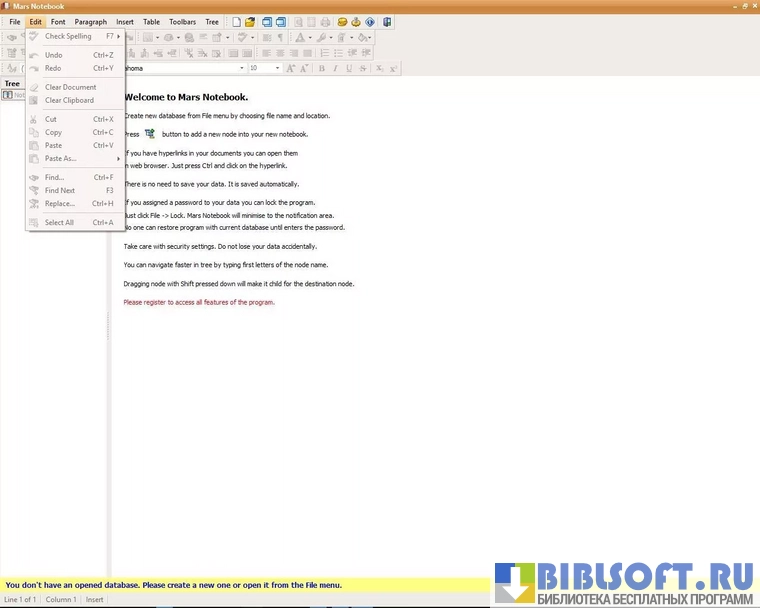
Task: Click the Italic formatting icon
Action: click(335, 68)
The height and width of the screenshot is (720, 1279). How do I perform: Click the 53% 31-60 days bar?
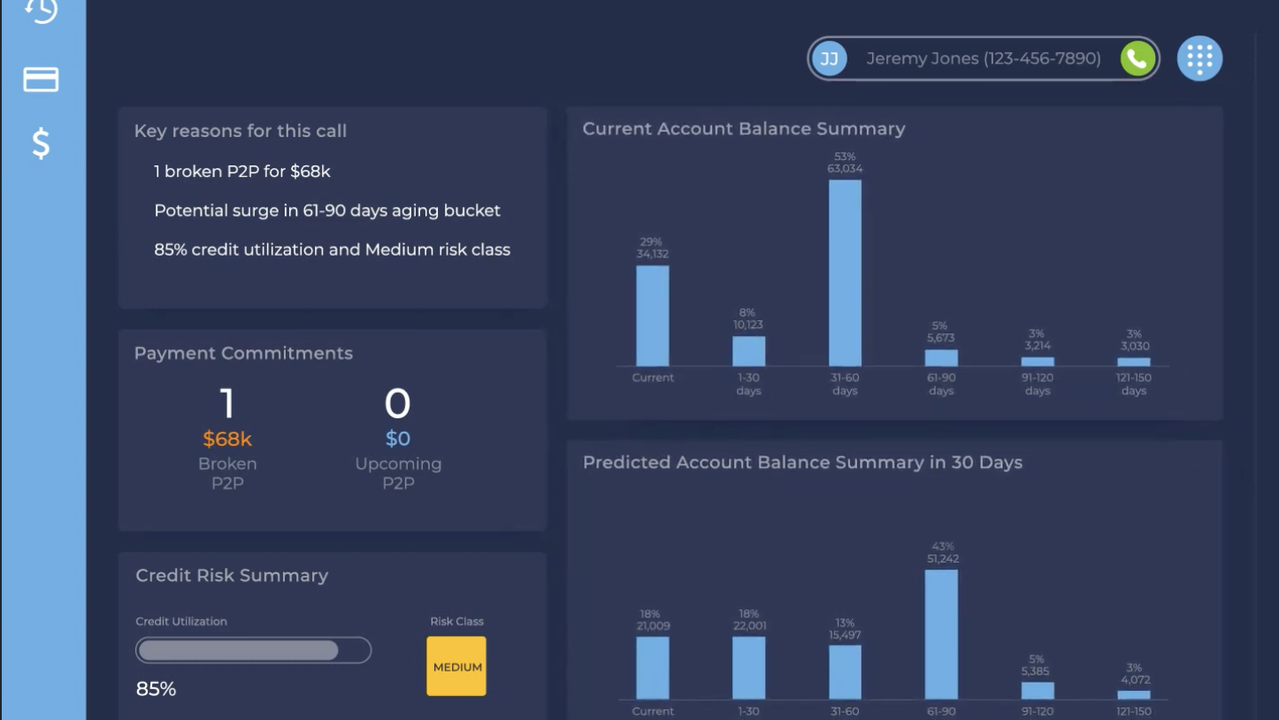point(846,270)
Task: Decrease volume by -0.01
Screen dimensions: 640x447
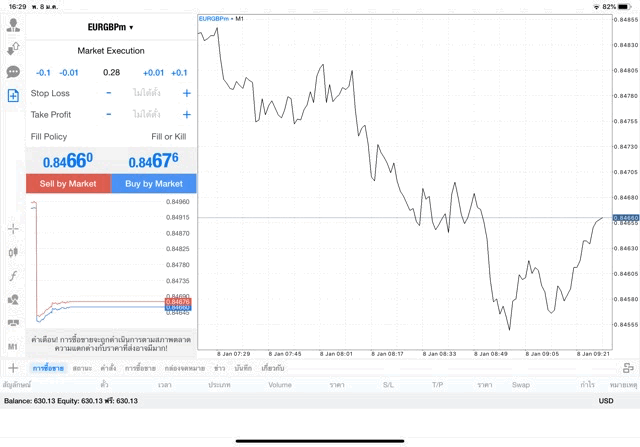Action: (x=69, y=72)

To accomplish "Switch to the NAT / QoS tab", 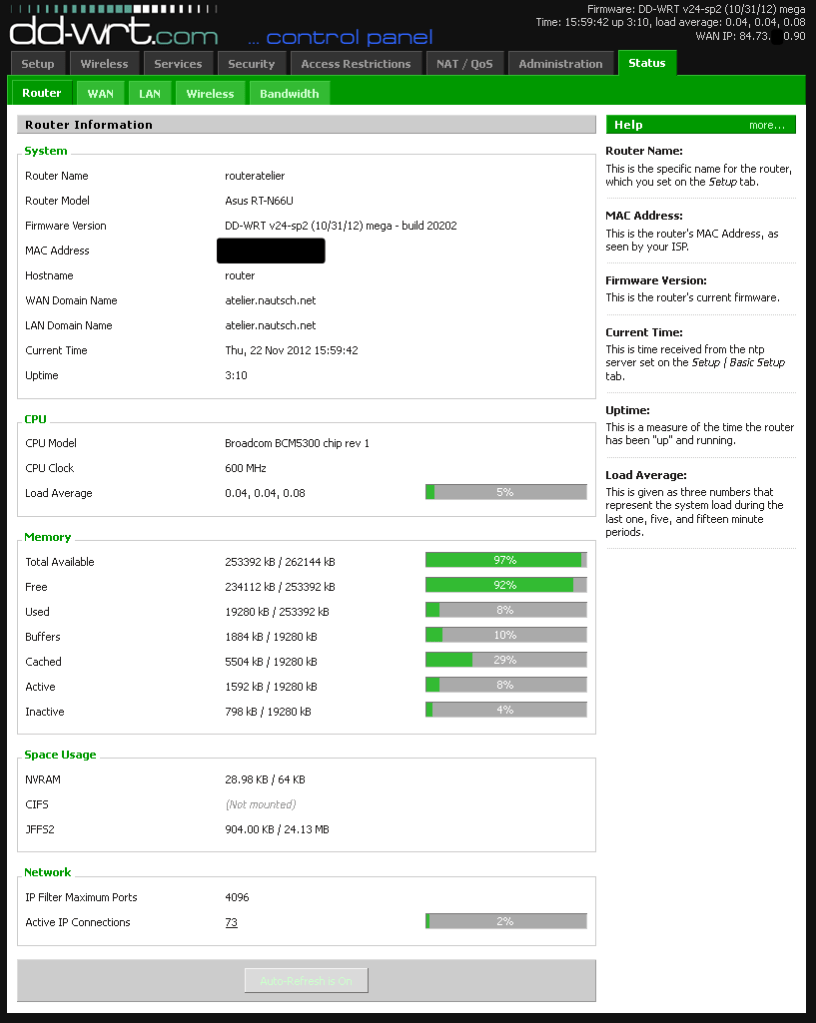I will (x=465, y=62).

--

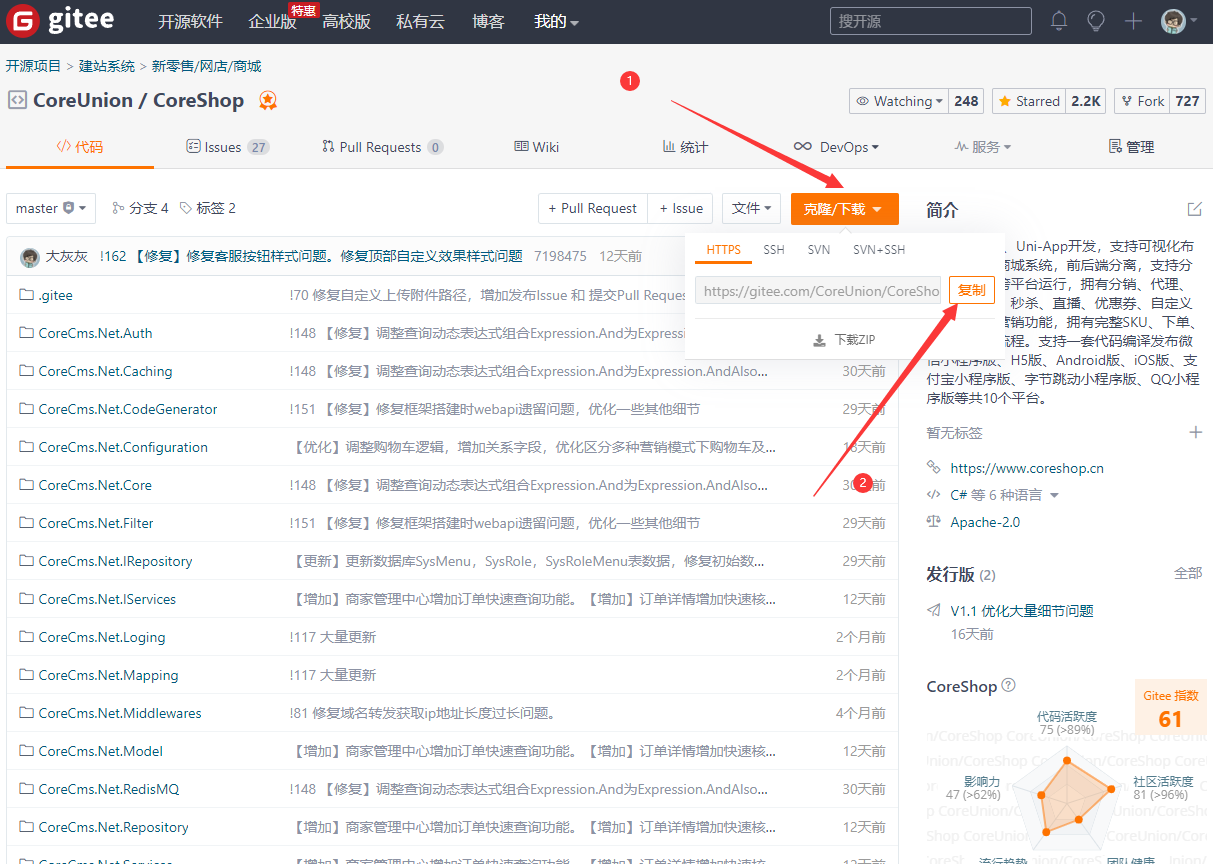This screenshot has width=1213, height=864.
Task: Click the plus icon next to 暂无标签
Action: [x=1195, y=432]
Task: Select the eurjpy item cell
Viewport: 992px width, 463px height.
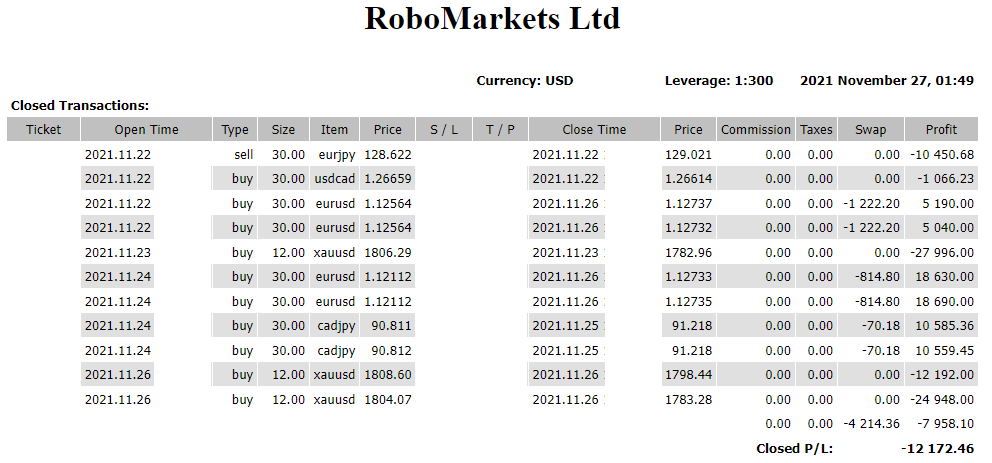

...

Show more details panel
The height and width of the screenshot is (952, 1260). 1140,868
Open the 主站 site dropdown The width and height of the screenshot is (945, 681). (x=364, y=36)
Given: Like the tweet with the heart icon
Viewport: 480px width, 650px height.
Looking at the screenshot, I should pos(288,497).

• [REQUIREMENT] Look in the material above for the line with "Task: Select the eurjpy item cell" and the line with "Viewport: 992px width, 463px height.", and transcribe exactly those lines and all lines between them, nothing more.

• [RESPONSE TO THE EXERCISE]
Task: Select the eurjpy item cell
Viewport: 992px width, 463px height.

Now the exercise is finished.